Pandemia e o negacionismo nosso de cada dia (original) (raw)

2020, Pandemia e pandemônio: ensaios sobre biopolítica no Brasil

Certa vez, nos idos tempos da minha graduação em Filosofia, um professor muito estimado contou a seguinte história acerca da importância e do problema da inutilidade da Filosofia e do filósofo: "todos sabem da importância do piloto de avião. Se ele erra em seu ofício, é um grande problema! O avião cai e pessoas morrem. O mesmo ocorre com o neurocirurgião. Se ele comete um erro, o paciente pode morrer ou ficar com sequelas terríveis. E o filósofo?
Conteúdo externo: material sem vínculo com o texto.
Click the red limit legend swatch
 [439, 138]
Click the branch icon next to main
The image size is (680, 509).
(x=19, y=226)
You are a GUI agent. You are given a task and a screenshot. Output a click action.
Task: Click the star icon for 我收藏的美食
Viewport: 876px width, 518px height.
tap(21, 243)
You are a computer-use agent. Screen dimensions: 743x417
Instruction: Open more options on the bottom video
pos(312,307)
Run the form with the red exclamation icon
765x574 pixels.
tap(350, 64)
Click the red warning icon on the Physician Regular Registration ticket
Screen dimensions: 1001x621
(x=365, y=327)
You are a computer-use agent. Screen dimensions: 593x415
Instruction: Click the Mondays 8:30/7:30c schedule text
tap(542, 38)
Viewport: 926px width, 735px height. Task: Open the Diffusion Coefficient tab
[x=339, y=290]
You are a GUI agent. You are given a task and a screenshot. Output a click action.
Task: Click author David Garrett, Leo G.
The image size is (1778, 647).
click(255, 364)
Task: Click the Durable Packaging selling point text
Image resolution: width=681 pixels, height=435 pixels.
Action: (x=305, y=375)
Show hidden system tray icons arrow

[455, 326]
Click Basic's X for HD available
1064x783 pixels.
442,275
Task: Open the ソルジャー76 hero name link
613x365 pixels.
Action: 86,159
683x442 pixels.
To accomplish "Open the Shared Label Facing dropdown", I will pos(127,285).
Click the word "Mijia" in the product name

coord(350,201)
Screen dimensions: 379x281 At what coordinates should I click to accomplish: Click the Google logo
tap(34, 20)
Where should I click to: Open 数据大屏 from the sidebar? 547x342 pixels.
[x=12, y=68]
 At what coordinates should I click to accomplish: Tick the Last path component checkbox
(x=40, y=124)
Se ele erra em seu ofício, o que ocorre? Não há mortos, não há comoção e é bem provável, aliás, que ninguém perceba ou se chateie. Nada mais inofensivo do que errar a interpretação de um poema ou um texto filosófico. Entretanto, o que ocorre depois de duzentos ou trezentos anos de má interpretação e leituras equivocadas? O fundamental do texto é perdido. Não porque suas linhas foram esquecidas, já que ele pode continuar sendo recitado com frequência e, até mesmo, se tornar um lugar-comum. Ele é perdido porque o que há de fundamental nele se tornou inacessível, obliterando-se toda a compreensão de mundo que há em jogo nele. Duzentos anos de má interpretação e toda uma possibilidade de interpretação de mundo e de realidade se perde. Mas não só isso. A má interpretação sempre é acompanhada por justificativas e reelaborações que buscam perpetuar sua leitura de mundo até, por fim, sufocar e enterrar definitivamente toda possibilidade de acesso à compreensão de mundo anterior. Essas reelaborações confundem-se com a própria história da filosofia e elas acontecem de tal modo que o que hoje compreendemos como mundo ou realidade não passa de um apinhado de más interpretações. O filósofo, ao errar, não mata pessoas como o cirurgião ou o piloto, ele mata o mundo".